- **Exercícios a realizar**
#1 Traduza para o inglês a seguinte frase do trecho sobre a norma culta no Brasil: "O resultado foi o que hoje chamamos pejorativamente de estilo bacharelesco ou, muitas vezes, também pejorativamente, de estilo parnasiano."
#2 De acordo com o trecho sobre a norma culta no Brasil, em que período ocorreu o trabalho de sistematização da língua culta no país?
#3 Dê continuidade ao trecho sobre a norma culta no Brasil a partir da palavra final "conservador".

- **Trecho selecionado**
+--

No nível da convenção
da norma, temos de lembrar,
neste momento do comentário,
que houve um
intenso e bem-sucedido trabalho
de sistematização da língua culta, no Brasil, no final
do século XIX. O resultado
foi o que hoje
chamamos pejorativamente de estilo bacharelesco ou,
muitas vezes, também
pejorativamente, de estilo
parnasiano. Embora
esse resultado
esteja longe de poder
ser reduzido a isso,
como mostra
a leitura da obra
de Machado de Assis – que se empenhou pelo academicismo e pela
construção de uma norma linguística equilibrada e, do ponto
de vista da evolução
do português do Brasil (e não
só), de viés claramente
conservador.

+--

- **Informações registradas**
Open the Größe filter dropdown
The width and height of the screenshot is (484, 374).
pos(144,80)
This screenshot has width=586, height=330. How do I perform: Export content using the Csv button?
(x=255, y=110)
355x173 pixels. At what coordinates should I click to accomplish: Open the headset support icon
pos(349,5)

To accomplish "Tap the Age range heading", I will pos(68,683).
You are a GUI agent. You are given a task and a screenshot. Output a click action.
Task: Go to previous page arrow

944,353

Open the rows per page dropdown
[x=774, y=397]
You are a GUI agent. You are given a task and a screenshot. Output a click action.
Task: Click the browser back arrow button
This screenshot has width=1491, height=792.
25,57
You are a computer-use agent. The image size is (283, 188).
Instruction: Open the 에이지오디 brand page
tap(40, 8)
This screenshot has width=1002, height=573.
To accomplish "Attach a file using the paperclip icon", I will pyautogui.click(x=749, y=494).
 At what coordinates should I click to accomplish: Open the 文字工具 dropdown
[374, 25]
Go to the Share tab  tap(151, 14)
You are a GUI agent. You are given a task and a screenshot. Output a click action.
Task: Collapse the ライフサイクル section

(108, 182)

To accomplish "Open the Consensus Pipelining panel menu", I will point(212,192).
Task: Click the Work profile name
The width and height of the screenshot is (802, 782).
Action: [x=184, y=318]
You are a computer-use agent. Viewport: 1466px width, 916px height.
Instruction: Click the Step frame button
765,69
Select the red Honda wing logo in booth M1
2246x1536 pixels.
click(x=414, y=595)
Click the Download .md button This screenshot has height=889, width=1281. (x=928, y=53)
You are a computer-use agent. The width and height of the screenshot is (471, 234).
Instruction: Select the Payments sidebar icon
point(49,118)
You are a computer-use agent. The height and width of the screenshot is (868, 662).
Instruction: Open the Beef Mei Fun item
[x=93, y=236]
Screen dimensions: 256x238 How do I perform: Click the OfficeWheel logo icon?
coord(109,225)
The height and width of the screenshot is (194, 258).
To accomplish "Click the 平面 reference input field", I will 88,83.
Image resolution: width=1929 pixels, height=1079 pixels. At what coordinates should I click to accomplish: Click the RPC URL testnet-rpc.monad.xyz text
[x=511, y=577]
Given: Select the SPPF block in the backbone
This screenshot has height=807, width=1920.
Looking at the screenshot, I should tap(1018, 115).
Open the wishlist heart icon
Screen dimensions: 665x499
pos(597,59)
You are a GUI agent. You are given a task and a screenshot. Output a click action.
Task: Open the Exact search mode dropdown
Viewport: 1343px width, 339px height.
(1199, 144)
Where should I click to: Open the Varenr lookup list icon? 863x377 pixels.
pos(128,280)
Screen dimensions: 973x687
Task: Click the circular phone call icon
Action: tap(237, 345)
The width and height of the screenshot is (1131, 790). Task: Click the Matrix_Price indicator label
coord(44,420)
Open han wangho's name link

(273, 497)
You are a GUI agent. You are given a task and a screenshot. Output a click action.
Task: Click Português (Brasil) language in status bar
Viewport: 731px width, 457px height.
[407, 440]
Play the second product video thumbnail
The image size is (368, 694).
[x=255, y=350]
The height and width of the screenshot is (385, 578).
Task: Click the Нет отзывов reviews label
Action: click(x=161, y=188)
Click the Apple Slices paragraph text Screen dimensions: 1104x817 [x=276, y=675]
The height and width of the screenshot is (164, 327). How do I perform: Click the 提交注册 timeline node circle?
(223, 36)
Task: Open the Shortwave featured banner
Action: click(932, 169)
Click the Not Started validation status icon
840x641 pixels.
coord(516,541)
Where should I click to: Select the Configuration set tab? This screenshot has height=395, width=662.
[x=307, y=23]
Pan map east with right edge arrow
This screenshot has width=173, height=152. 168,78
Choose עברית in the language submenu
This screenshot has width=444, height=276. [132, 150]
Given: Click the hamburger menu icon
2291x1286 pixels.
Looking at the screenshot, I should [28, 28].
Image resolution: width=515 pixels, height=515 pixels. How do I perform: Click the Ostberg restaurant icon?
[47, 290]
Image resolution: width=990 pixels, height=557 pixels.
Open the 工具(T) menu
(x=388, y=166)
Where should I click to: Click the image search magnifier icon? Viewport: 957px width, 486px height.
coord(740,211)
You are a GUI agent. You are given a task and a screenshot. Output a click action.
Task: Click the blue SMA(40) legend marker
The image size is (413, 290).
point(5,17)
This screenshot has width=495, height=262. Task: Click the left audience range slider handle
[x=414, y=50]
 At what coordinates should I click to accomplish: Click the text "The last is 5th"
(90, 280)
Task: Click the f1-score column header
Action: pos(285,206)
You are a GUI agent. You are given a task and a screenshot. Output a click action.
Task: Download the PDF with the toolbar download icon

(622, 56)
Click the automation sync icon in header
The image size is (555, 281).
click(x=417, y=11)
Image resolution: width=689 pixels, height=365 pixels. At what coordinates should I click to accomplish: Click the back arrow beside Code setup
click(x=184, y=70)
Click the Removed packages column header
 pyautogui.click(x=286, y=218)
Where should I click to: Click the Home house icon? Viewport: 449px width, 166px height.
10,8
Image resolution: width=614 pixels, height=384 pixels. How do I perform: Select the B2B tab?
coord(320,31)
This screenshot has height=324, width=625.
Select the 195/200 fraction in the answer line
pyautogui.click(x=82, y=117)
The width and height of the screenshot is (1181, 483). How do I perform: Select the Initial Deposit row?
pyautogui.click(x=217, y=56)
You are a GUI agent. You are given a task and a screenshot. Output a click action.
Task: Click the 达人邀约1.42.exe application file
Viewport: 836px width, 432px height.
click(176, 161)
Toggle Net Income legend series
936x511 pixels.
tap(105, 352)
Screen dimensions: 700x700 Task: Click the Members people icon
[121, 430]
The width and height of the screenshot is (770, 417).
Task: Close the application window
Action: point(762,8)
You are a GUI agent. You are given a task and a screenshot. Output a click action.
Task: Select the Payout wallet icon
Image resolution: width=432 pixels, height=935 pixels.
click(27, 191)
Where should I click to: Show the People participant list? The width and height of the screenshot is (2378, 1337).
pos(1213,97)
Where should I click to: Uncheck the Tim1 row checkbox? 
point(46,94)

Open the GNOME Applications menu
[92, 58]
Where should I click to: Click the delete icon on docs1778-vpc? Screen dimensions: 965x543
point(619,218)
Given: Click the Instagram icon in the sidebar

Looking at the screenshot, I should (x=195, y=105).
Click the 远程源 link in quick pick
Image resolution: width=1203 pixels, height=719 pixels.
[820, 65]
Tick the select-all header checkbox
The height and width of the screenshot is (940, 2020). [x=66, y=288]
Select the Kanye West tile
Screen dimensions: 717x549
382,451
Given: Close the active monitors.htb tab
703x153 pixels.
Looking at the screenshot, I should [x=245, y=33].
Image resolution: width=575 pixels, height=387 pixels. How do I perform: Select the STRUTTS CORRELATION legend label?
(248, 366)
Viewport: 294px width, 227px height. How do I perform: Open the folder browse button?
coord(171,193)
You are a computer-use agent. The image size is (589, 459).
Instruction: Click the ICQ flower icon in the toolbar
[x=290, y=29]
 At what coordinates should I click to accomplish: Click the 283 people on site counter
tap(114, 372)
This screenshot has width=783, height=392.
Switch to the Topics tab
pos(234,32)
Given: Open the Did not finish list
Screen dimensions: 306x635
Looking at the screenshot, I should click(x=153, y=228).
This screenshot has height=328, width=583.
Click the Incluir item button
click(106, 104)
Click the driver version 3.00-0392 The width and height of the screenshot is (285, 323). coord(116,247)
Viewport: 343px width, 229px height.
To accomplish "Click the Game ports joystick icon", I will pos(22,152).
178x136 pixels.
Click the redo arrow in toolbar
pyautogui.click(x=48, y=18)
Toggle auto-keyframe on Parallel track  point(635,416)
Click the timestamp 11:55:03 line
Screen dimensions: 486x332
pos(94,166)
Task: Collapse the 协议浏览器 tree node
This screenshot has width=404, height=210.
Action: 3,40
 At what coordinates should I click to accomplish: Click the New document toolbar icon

+--

- **Respostas esperadas**
#1 The result was what we today pejoratively call the bacharelesque style or, often, also pejoratively, the Parnassian style.

#2 No final do século XIX.

#3
O curioso e importante a notar é que foi o Modernismo
– não obstante
Mário sofresse a angústia da falta
de norma linguística
de cultura –, ao triunfar
de modo amplo
pelos anos
de 1950, que promoveu o descrédito ou a
destruição daquele padrão
oitocentista, que se espraiou pelas
primeiras décadas do século XX e até
além do próprio
Modernismo. As necessidades
da universalização do ensino e a má formação dos professores,
aliada a um
fator que
logo exporei, fizeram o resto.
A questão é complexa
e não cabe aqui.
Mas o resultado
geral, em
minha opinião,
é que não
temos ainda hoje
um padrão
eficiente e bem
descrito de língua culta.
Ou, ao menos,
o nosso padrão
são vários
padrões, e a forma
escrita ainda
tem variações muito grandes
conforme o gênero
do discurso, a região
ou o público
a que se destina.
Nem fomos tampouco capazes de criar instrumentais
interessantes e competentes para estabelecer, manter e difundir um novo padrão.
De fato, os livros de orientação gramatical e estilística
correntes hoje são os manuais de redação de grandes jornais.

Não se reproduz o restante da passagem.